Очевидно, царская (российская) разведка отличалась невиданной щедростью… и было за что. Руководитель австрийской разведки Конрад фон Гетцендорф распорядился: «Полковник Рёдль обязан сознаться. Как только это произойдёт, дайте ему пистолет с одним патроном».

Когда за ним пришли, Рёдль мгновенно оценил ситуацию. Он признал вину — и после допроса попросил разрешения застрелиться. Но это уже ничего не меняло — и не вина Рёдля в том, что русская разведка в итоге так и не смогла эффективно воспользоваться добытыми им сведениями. Слишком много было «побочных схем» и всевозможных ответвлений… Да что там! Большевистскую литературу исправно доставляли в Россию через Эйдкунен ДАЖЕ ВО ВРЕМЯ ВОЙНЫ.

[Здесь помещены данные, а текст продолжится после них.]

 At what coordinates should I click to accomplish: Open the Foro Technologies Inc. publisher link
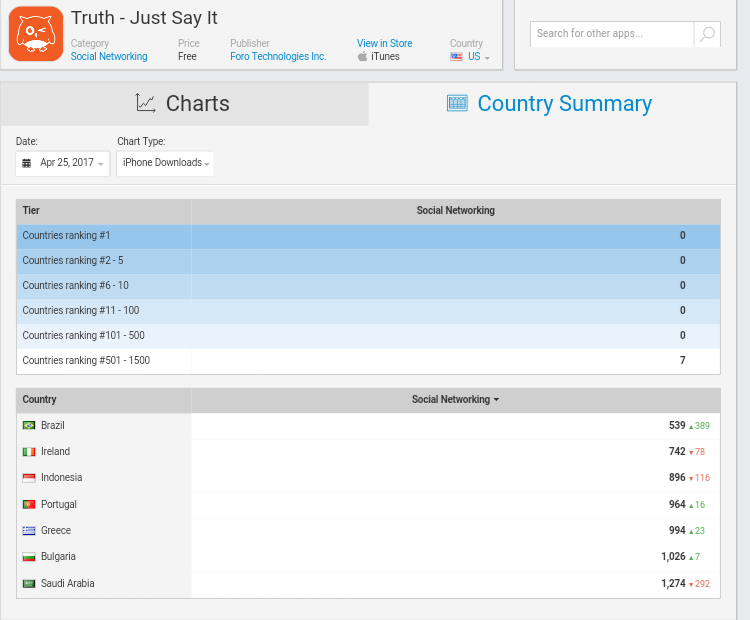[278, 57]
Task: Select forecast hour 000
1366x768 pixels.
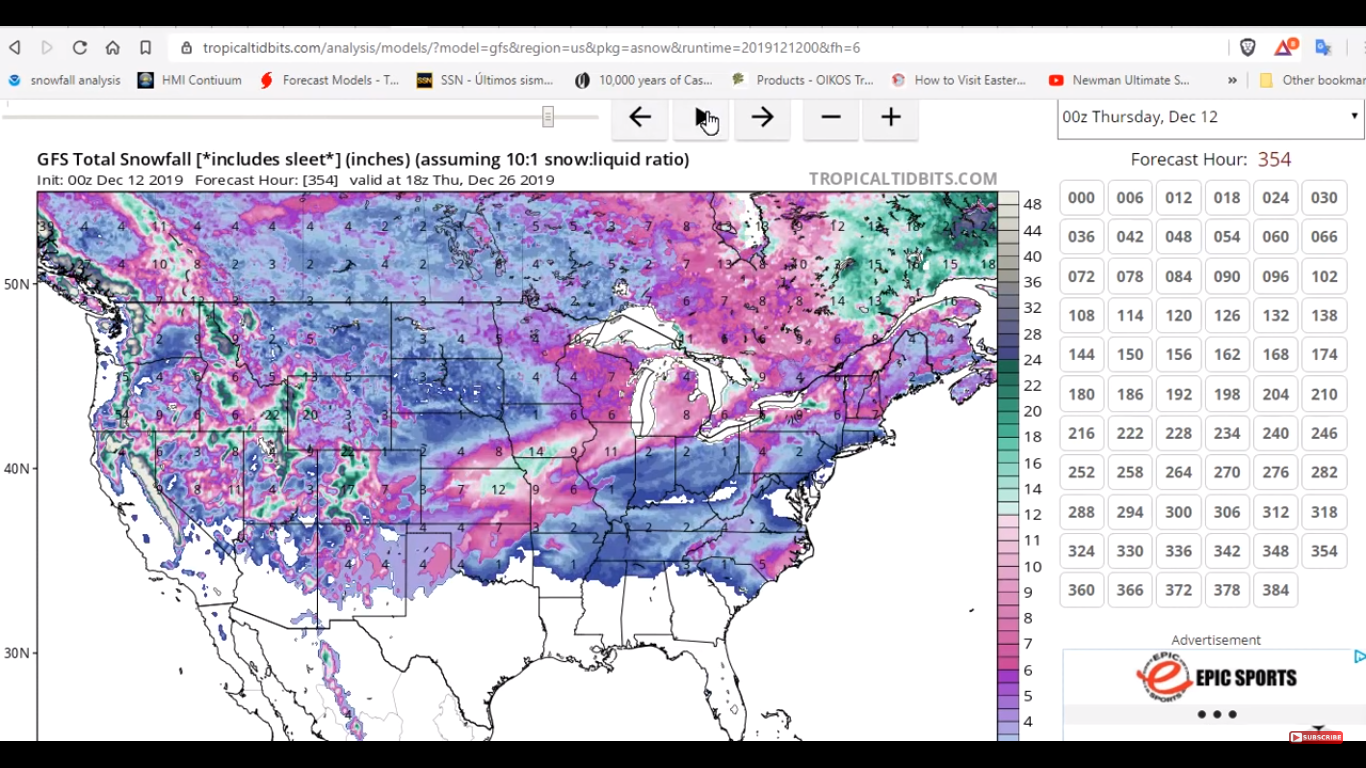Action: pos(1081,198)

В Первую мировую Эйдкунену не повезло. 17 августа, через 17 дней после начала войны, русская армия перешла границы Восточной Пруссии. 39 городов и 1900 сельских населённых пунктов пострадали особенно — в том числе и «восточные ворота Европы».

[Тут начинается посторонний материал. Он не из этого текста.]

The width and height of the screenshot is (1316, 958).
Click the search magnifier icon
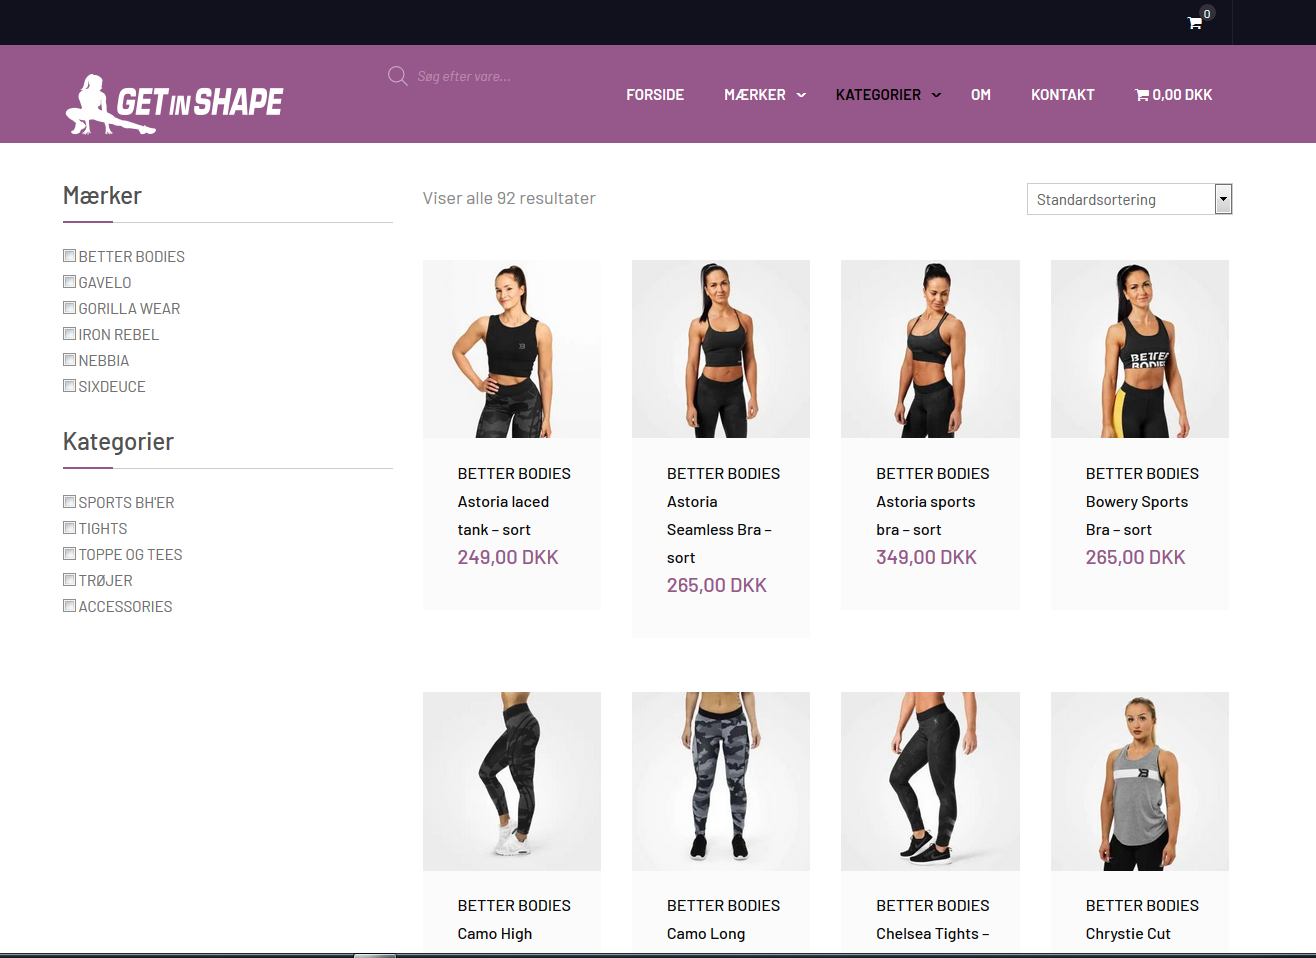[397, 76]
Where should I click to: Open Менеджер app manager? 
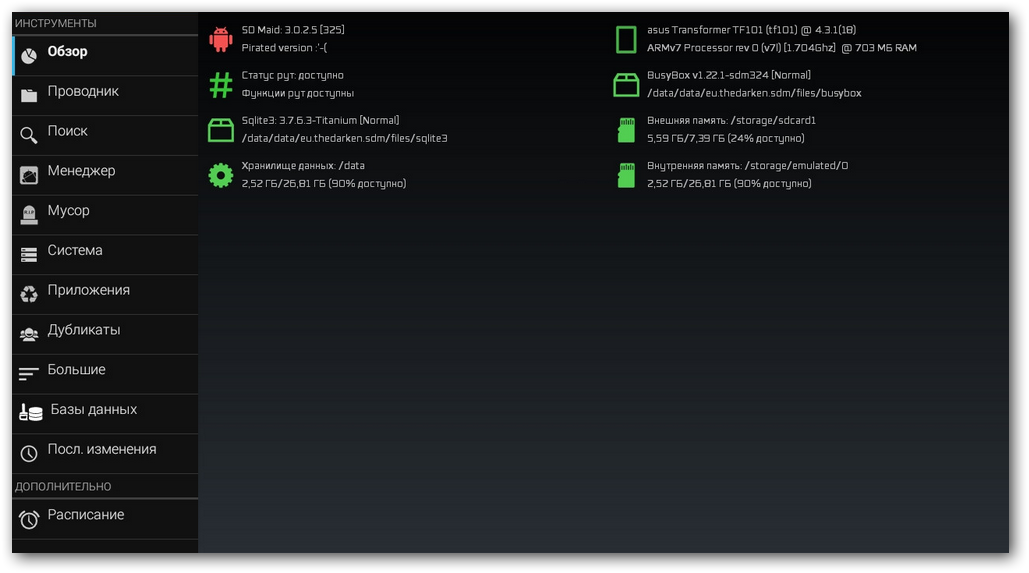coord(104,172)
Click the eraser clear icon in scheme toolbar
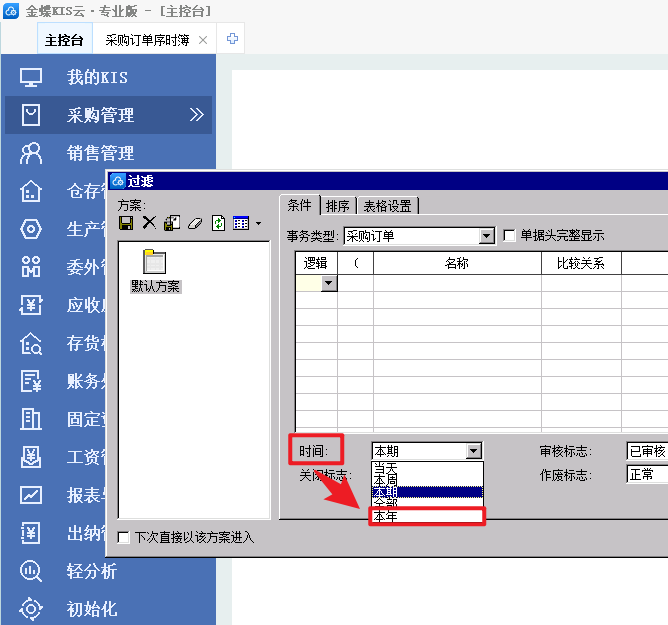This screenshot has width=668, height=625. pyautogui.click(x=195, y=223)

…А накануне 22 июня 1941 года десятки самых различных людей сообщали советскому командованию информацию о том, что Германия активно готовится к войне. Эйдкунен в это время был уже опутан проволочными заграждениями, по периметру строили бетонные укрепления. Через четыре с лишним года они, укрепления с заграждениями, оказались востребованы, но — бесполезны. Это был первый немецкий город, взятый Советской армией!

 

Сладкая зевота

Понятно, что ему не поздоровилось: тут тебе и «идеологическая машина», и вполне естественное остервенение бойцов, наконец-то выбивших врага со своей земли и уже ступивших на чужую… 90 процентов города было уничтожено нашими артиллеристами. Бомбы и снаряды падали на железнодорожные пути, на эшелоны… Горели земля и небо. Горела даже вода, залитая горюче-смазочными материалами… Отступившие немцы подожгли всё, что смогли… В общем, Эйдкунен оказался одним из самых разрушенных городков на территории Восточной Пруссии.

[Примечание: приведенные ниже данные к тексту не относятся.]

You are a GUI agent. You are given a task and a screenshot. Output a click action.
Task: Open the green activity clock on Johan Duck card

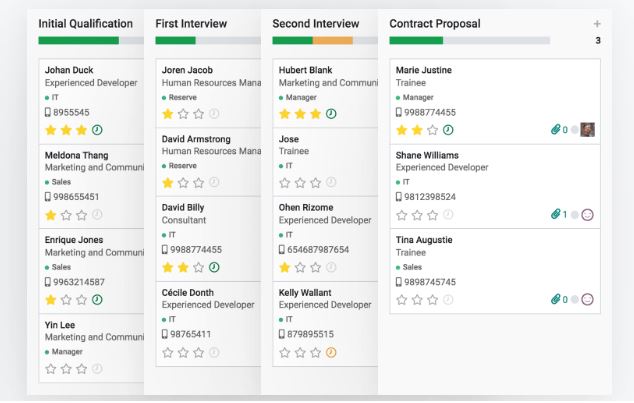pos(96,130)
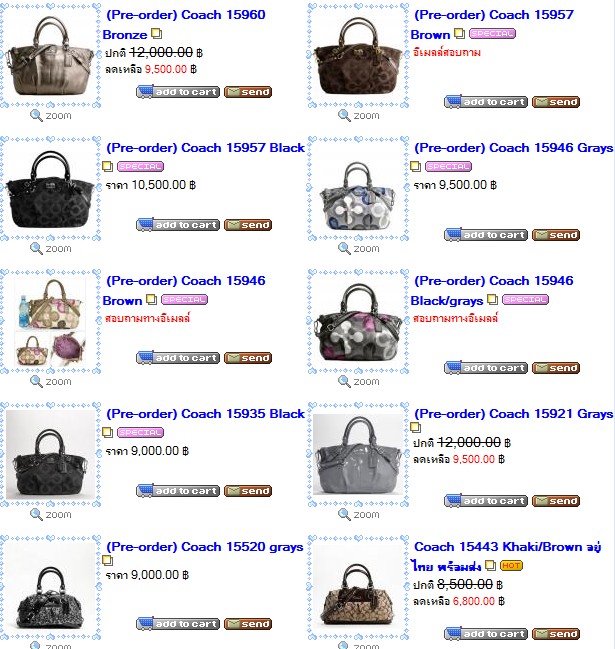
Task: Click the SPECIAL badge on Coach 15946 Black/grays
Action: 526,299
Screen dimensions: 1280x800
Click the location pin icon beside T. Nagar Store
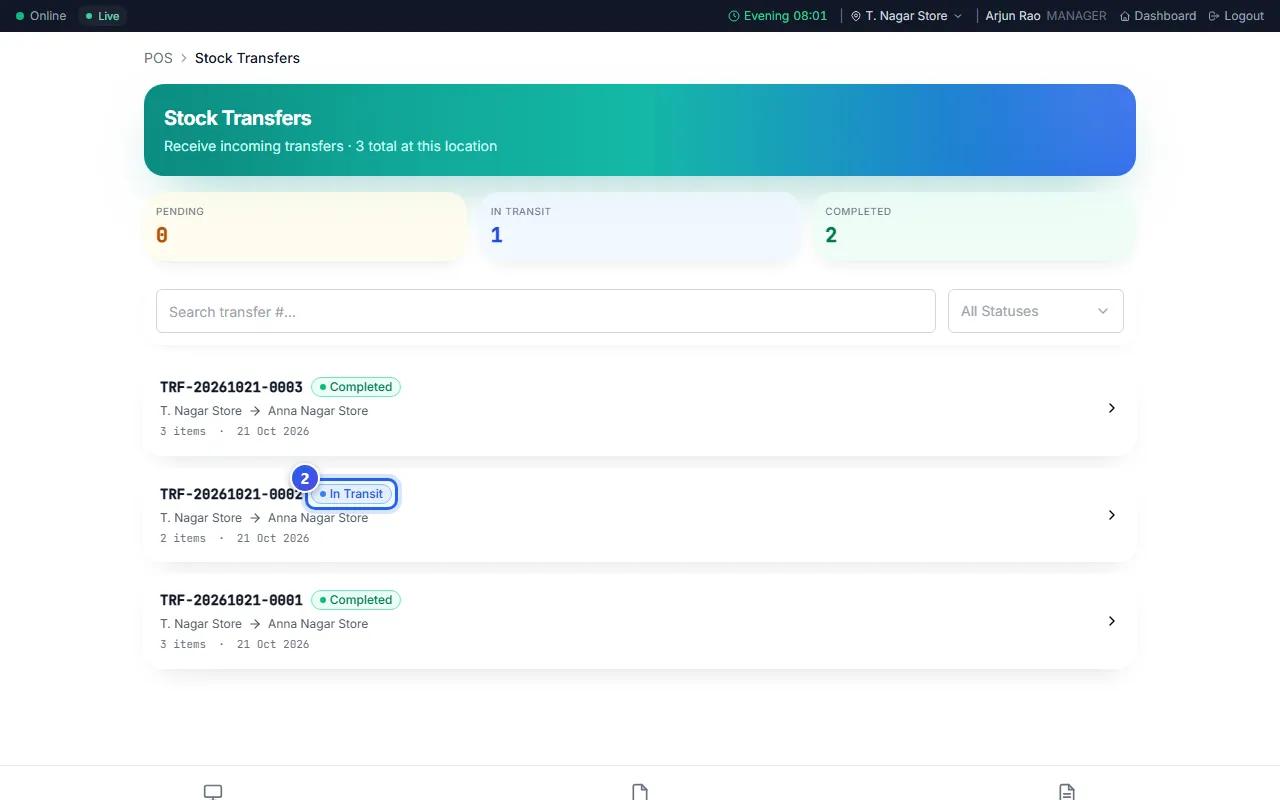point(856,16)
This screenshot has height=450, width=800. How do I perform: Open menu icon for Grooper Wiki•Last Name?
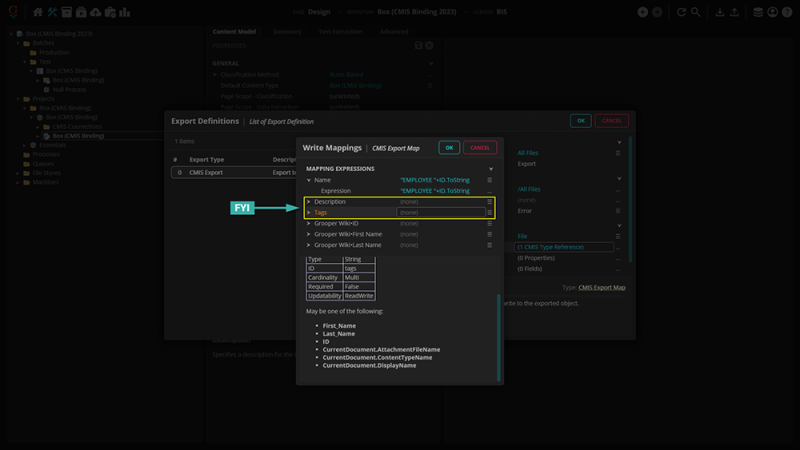[490, 245]
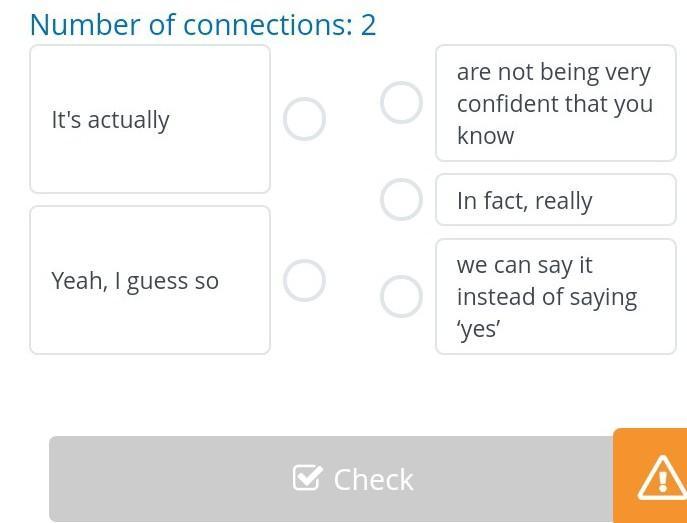The image size is (687, 523).
Task: Choose the "we can say it instead" answer card
Action: [x=555, y=297]
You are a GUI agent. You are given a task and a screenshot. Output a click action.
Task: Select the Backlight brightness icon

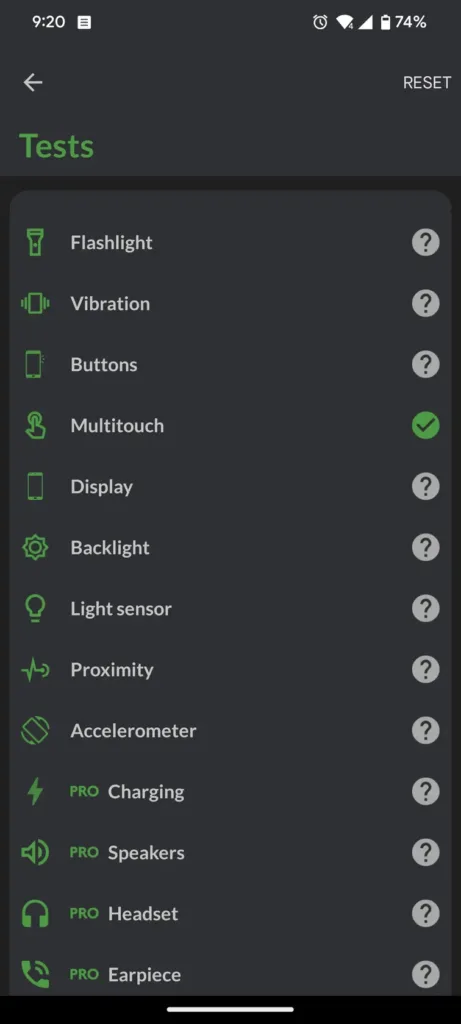coord(35,547)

После войны он надолго утратил прежнее значение. Здесь даже не сохранилась железнодорожная станция: поезда, идущие по маршруту «Калининград — Москва» и обратно, останавливались в Нестерове и Кибартае. Так что «сладкая зевота», о которой писал В. Маяковский («Позёвываю зевотой сладкой / совсем как в Эйдткунене / в ожидании пересадки»), никого здесь больше не одолевала. Пока в 1991 году граница между Калининградской областью и Литвой не перестала быть условно-призрачной.

Сейчас через посёлок Чернышевское проходит автодорога А229 (Калининград — Минск), железная дорога «Калининград — Москва» (и собственная станция таки строится). Здесь действует круглосуточный погранпереход, который недавно реконструировали и «подвели» к европейским стандартам, то есть к пропускной способности 1500 автомобилей и 4500 человек в сутки.

Но это уже совсем другая история. Не такая блестящая, как прежде (баронам больше здесь не поджидать принцесс). Впрочем, не менее авантюрная: контрабандистов — хватает. Да и с «резидентами» разведки вопрос остаётся открытым. Почему бы, собственно, и нет? Где-то же они водятся, рыцари плаща и кинжала?